DIRECTED BY: Scott McQuaid
FEATURING: Yi Jane, Damien Zachary, Briane Narelle, Dirk Benedict
PLOT: Five high schoolers are doomed to spend their Saturday night at school in detention, then doomed by an infiltration of space ninjas.
WHY IT SHOULD MAKE THE LIST: Some movies are so bad that they’re good, some are so bad that they’re weird, and some suffer from the misconception that you can try to be that bad. I could not figure out which of these (or what combination) Space Ninjas falls into: suffice to say, I never lost my “WTF?” expression throughout this mash-up of The Breakfast Club, ’80s horror, and low-budget flair that seemed to oscillate between winking at the audience and accidentally tripping over itself.

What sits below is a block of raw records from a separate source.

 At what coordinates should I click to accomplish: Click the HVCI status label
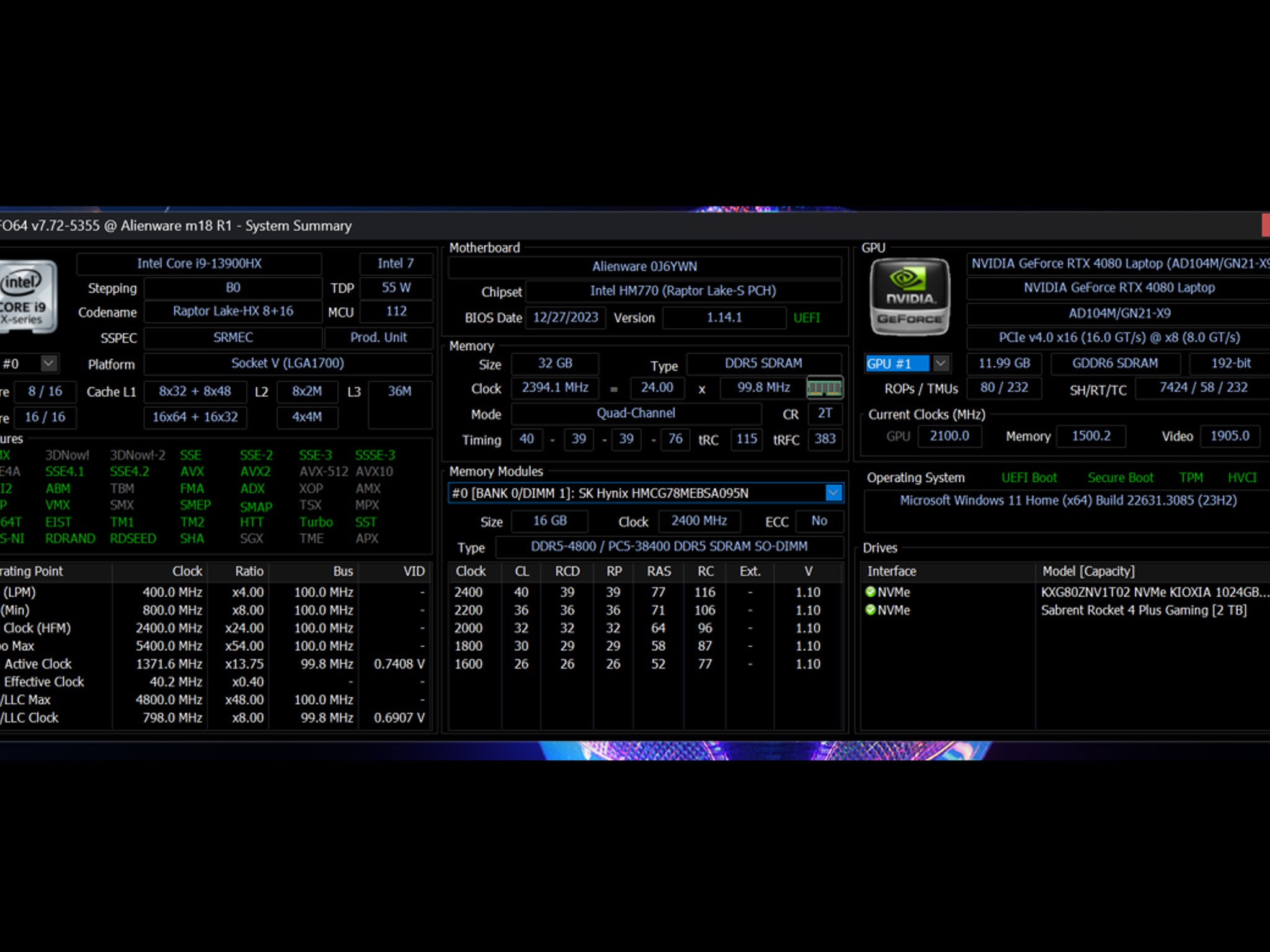(1241, 478)
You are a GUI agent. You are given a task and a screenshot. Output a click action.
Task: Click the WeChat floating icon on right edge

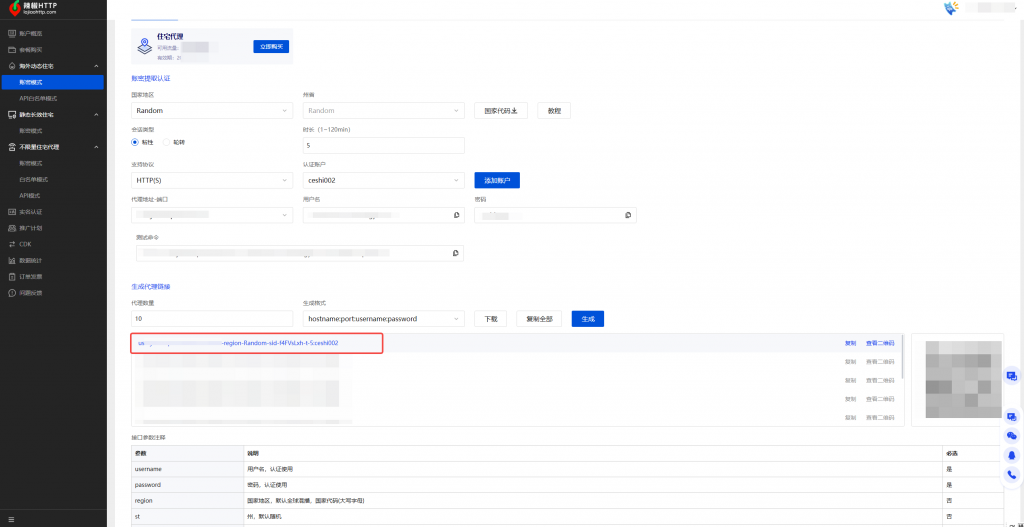[1012, 436]

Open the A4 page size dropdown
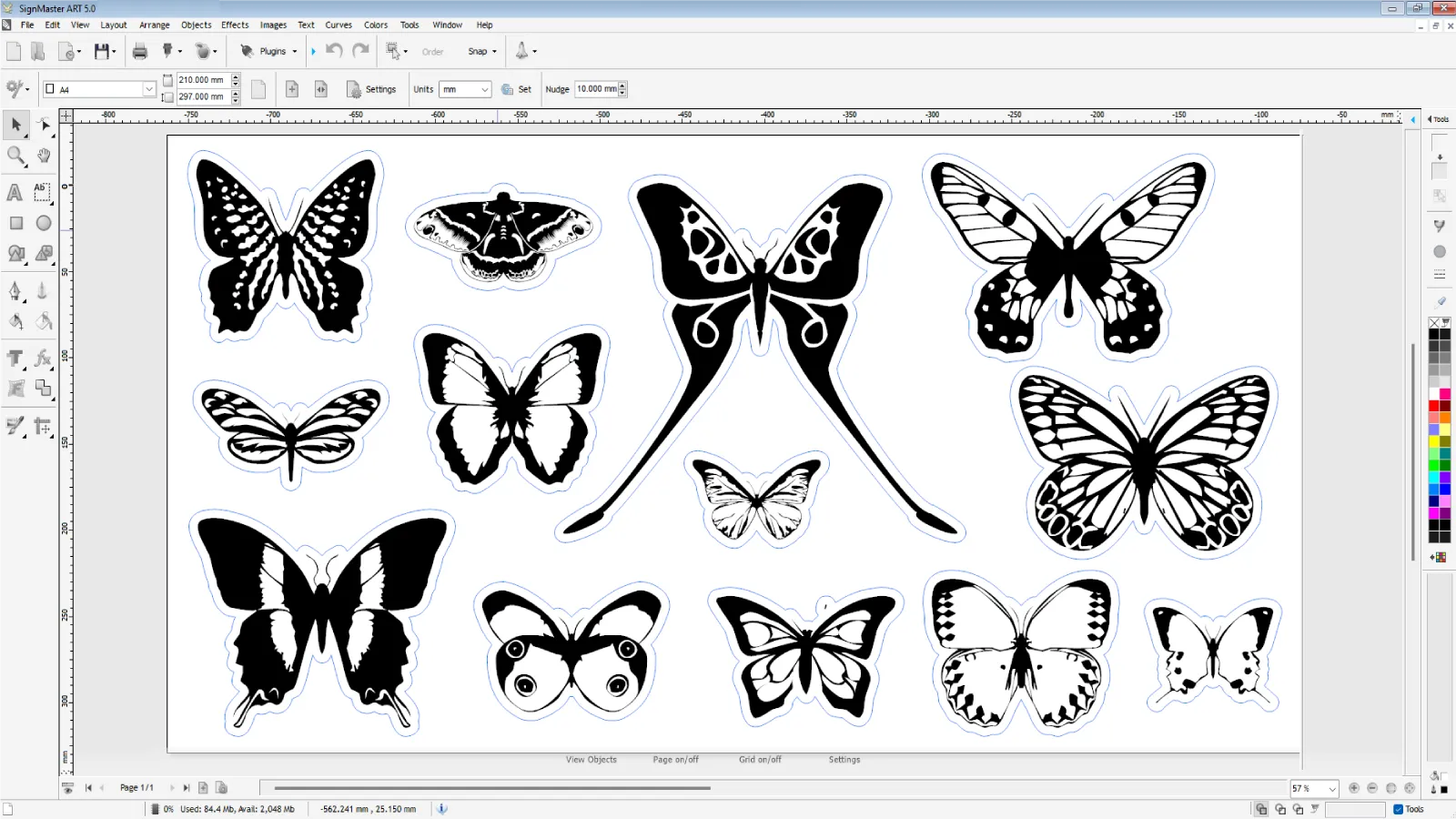coord(148,89)
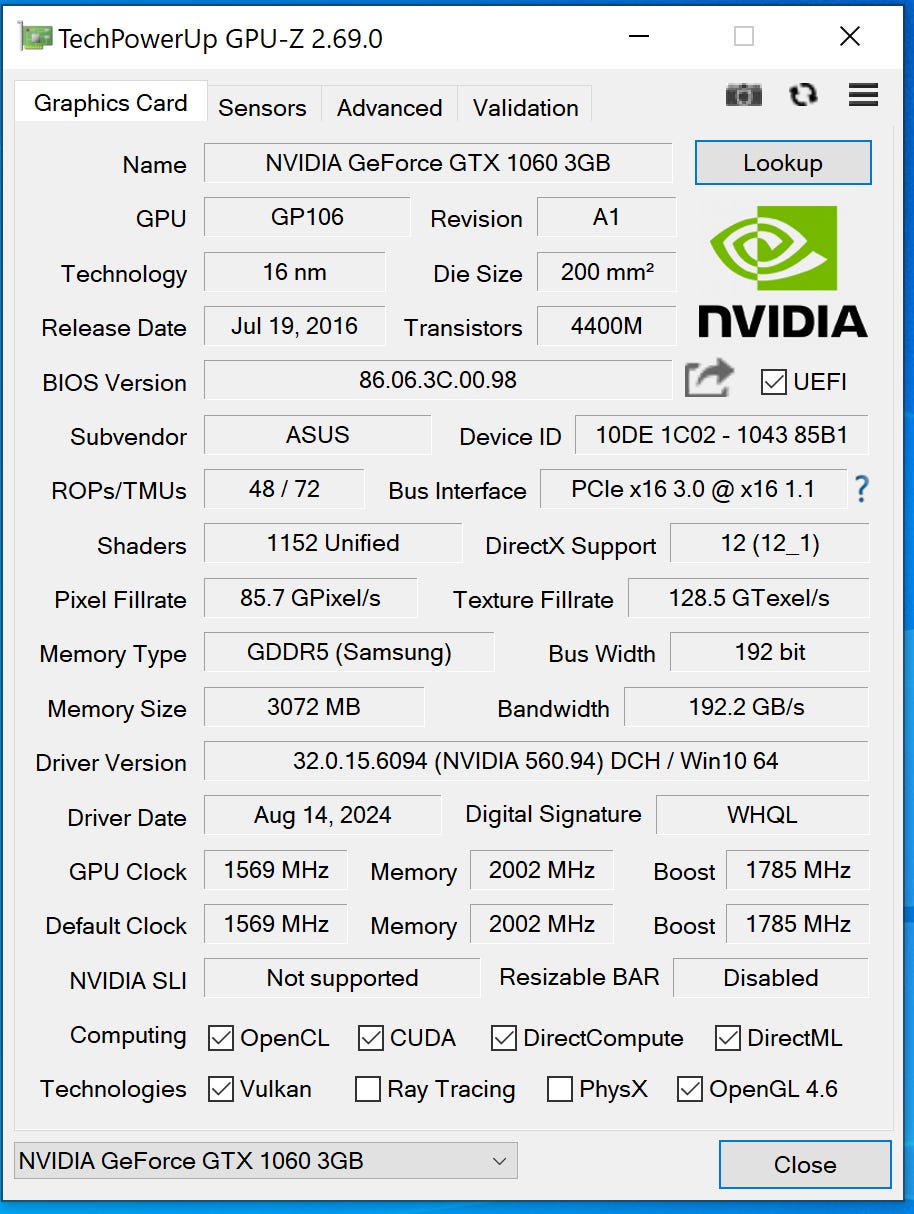Open the hamburger menu icon
This screenshot has height=1214, width=914.
click(x=863, y=95)
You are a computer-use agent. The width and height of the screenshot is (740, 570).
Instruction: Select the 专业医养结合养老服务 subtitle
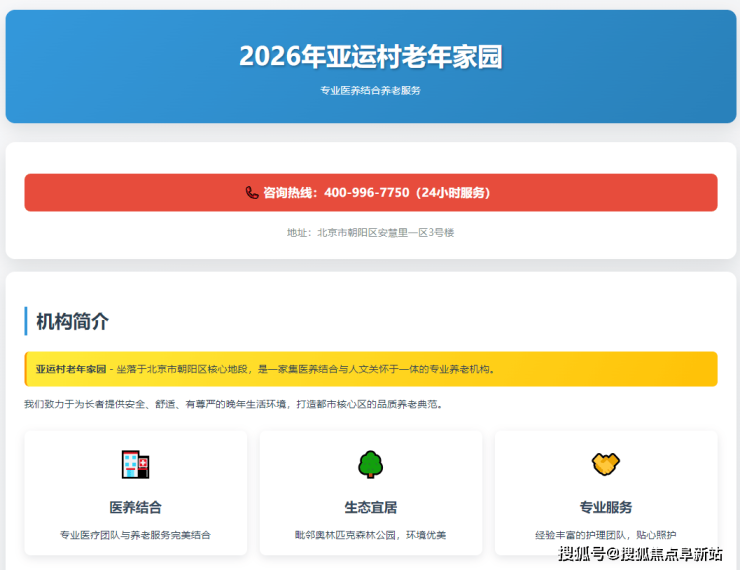[370, 90]
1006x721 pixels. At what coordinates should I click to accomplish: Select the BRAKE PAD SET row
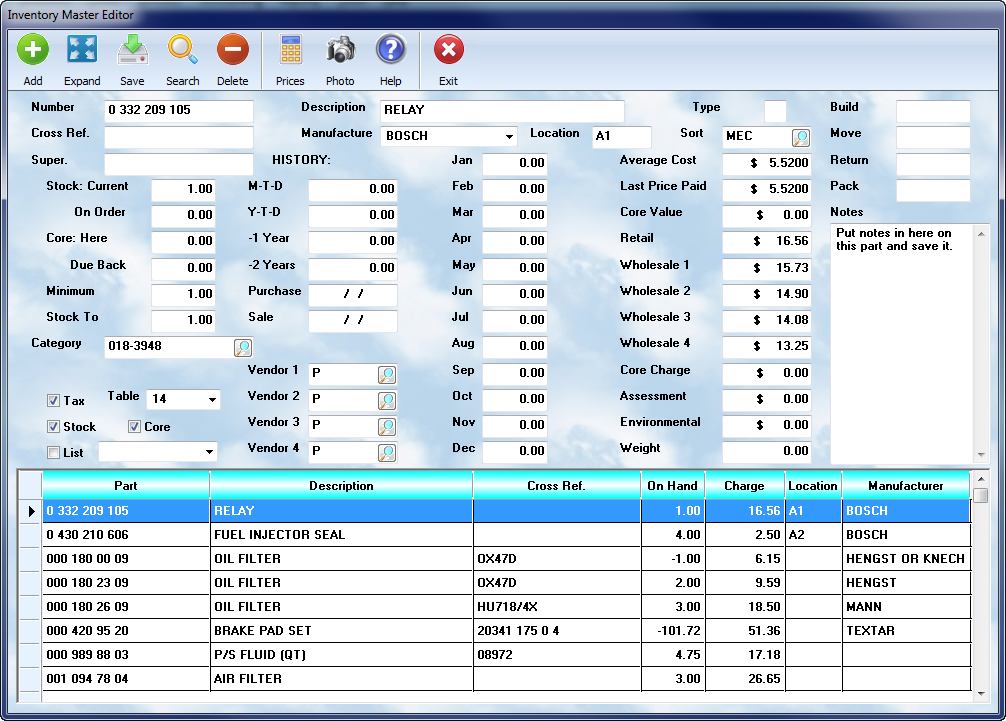341,631
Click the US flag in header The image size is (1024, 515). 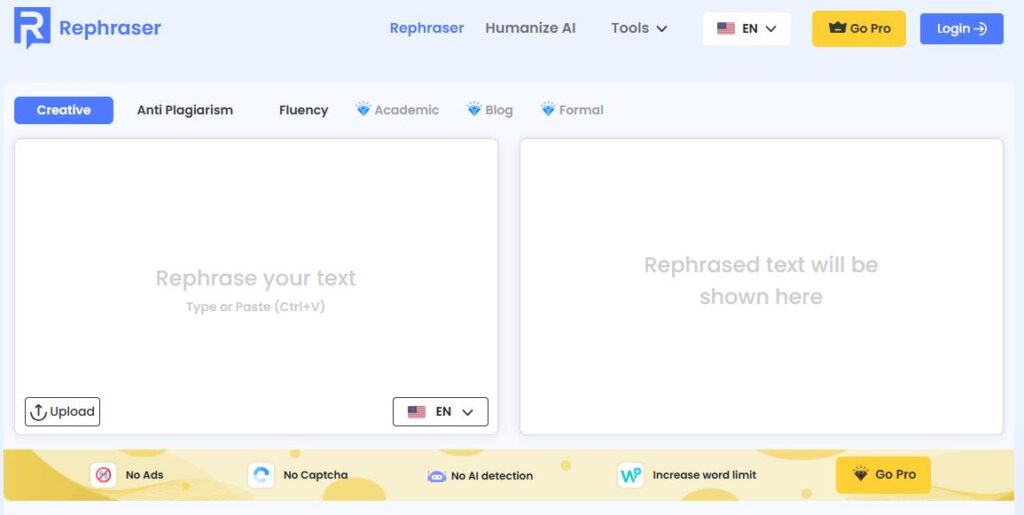726,29
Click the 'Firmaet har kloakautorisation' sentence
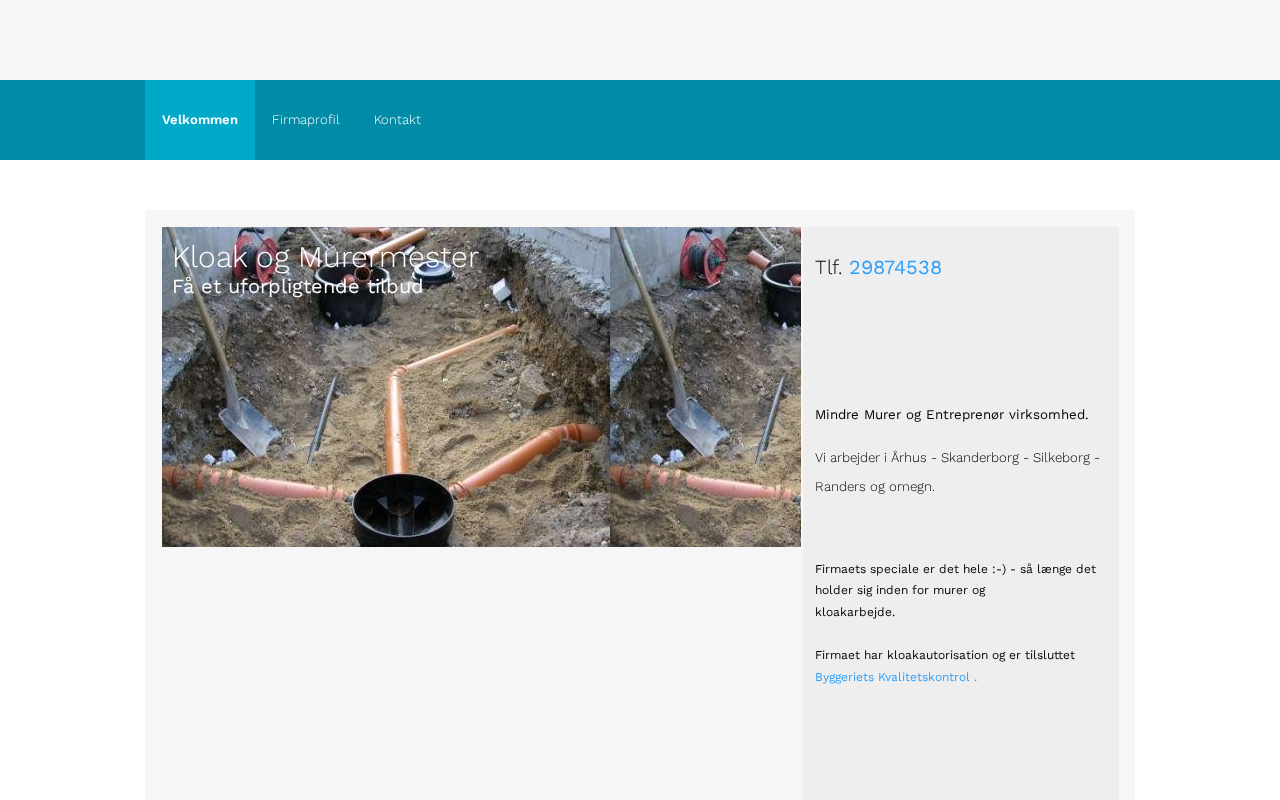Screen dimensions: 1280x800 (944, 655)
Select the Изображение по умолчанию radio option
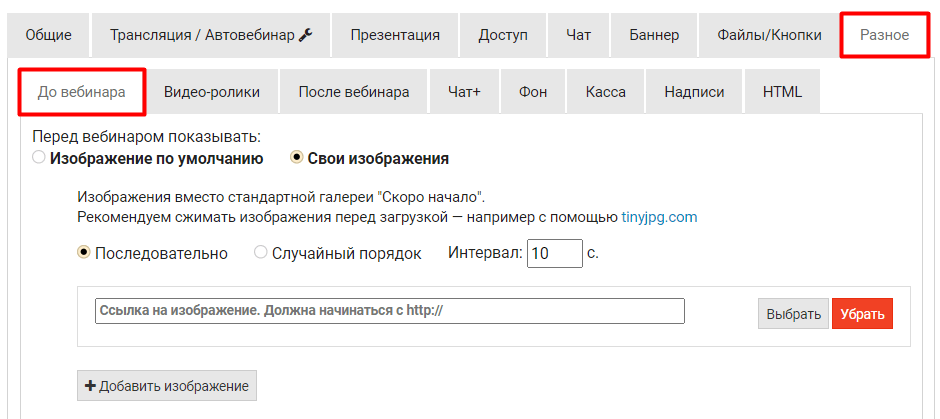940x419 pixels. pyautogui.click(x=39, y=158)
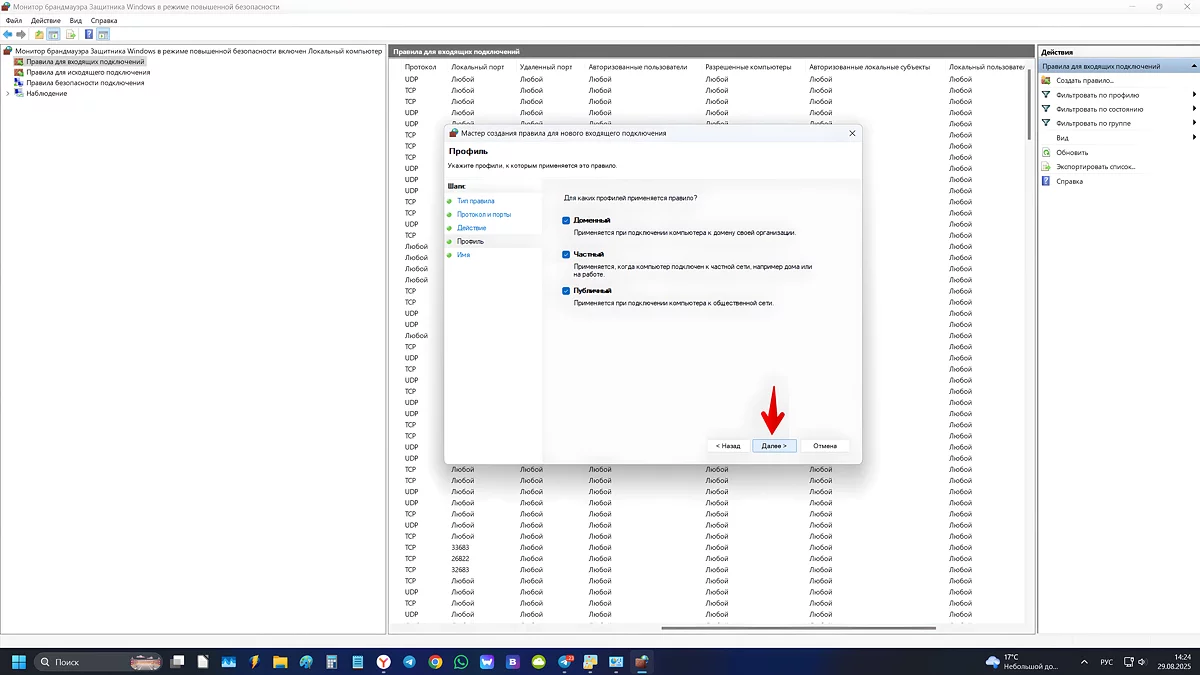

COMMENTS: A big part of me wonders if this whole thing was just a massive set-up to allow Scott McQuaid (the writer and director of this gem) to slip the line, “Rosencrantz and Guildenstern are dead!” into a Teen-Sci/Fi-Horror movie. That’s the kind of picture this is. Slippery. Some poking around online suggests it may be doing what it’s doing on purpose, and I’m inclined to believe it. However, the whole exercise gives off the vibe that McQuaid & Co. only mostly know what they’re doing, using a charming kind of amateur ineptness as a crutch to carry them across the “self-aware” finish line. But hold on a second, I’m getting ahead of myself.
Enter five teenagers: the jock, the nerd (Damien Zachary), the prima donna, the punk (Yi Jane), and the Japanese exchange student. These archetypes find themselves, for various not-altogether-specified reasons, confined to a classroom for detention on a weekend—the only way, it appears to the school’s “Deputy Head,” Mr Hughes, to actually punish them. (I’m bothering to tell you his job title because, like so much of the rest of the plot, it’s established to set up a hack n’ slash joke later in the movie.) Quips fly, barbs are jabbed, and the lights go out. A dark figure appears from nowhere. And for the rest of the movie, our band of teenagers finds itself increasingly failing to escape the menace of… Space Ninjas!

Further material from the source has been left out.